Address the Issue.
The problem isn’t that the internet is killing print. Or that the internet is killing attention spans. The issue is that text, in short bursts, reads well online.
And so, instead of producing multiple types of content, newspapers either hid the stories behind a paywall (making them irrelevant) or posted them in full online (making a print purchase seem a little foolish). Does a newspaper website make that print product irrelevant? No. It doesn’t offer the same experience, the same serendipity, that scanning a printed paper does. if it’s 6 screens long, it also doesn’t result is a pile of engaged readers paying attention to ads.

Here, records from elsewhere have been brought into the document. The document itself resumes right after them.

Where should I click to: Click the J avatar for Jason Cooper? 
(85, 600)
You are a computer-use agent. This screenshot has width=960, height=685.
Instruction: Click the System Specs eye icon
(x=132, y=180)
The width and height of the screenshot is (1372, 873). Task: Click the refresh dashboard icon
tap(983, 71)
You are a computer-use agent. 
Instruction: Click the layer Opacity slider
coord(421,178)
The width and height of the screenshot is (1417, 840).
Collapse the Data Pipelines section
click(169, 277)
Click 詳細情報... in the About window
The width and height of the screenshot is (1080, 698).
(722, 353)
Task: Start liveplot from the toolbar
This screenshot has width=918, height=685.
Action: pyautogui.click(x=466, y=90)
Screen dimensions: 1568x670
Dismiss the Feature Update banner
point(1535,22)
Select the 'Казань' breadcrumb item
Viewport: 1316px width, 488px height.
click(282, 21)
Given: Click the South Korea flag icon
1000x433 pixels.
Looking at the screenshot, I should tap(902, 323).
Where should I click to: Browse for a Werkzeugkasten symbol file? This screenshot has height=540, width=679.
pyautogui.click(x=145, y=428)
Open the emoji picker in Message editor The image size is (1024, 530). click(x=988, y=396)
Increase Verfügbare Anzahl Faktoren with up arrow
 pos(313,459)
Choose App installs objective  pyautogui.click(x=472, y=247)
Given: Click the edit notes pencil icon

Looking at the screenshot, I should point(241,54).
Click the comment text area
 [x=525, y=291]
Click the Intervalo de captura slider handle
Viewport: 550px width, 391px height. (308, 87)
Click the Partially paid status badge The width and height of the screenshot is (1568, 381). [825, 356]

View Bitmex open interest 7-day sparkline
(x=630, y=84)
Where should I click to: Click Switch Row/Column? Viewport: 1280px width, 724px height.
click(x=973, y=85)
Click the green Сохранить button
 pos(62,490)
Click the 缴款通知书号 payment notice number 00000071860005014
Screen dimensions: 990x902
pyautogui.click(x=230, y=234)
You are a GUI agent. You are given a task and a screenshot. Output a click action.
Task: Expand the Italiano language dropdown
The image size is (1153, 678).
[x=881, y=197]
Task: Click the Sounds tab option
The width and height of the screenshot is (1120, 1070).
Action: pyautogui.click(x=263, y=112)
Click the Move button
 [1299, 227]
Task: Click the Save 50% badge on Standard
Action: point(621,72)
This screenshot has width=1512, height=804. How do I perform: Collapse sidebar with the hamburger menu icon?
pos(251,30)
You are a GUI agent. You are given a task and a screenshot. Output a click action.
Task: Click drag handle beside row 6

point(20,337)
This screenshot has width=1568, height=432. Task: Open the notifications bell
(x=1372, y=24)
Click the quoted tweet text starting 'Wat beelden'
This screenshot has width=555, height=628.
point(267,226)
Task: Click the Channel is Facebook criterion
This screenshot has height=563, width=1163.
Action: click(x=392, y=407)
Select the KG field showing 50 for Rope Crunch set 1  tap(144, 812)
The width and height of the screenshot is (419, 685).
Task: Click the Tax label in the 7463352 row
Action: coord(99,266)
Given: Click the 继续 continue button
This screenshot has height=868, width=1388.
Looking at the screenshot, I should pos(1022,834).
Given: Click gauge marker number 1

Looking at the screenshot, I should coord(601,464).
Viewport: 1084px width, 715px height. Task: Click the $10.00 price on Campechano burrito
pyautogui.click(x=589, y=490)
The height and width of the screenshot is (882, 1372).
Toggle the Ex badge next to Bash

But a newspaper website allows readers to think ‘Why am I paying for this?’ which is the core problem. The actual value proposition of a print newspaper is poorly articulated. If you ignore the pains of reading long form text online, and ignore the actual print experience, reading it on the internet seems like a much better call. A printed newspaper can be read in a unique way, which is very well suited to presenting, well, news.
The internet does short bursts of text well. Video. Audio. Distribution. The assumption that the online presence of a newspaper, or a TV show, or a magazine, should be a flat out reproduction of the core product, is absurd. Create things that add to the core product, expand on it, but don’t replace it.
Paywalls are a half-assed solution to the problem of devaluing content. Consider a web-presence that actually adds value to your physical products, instead.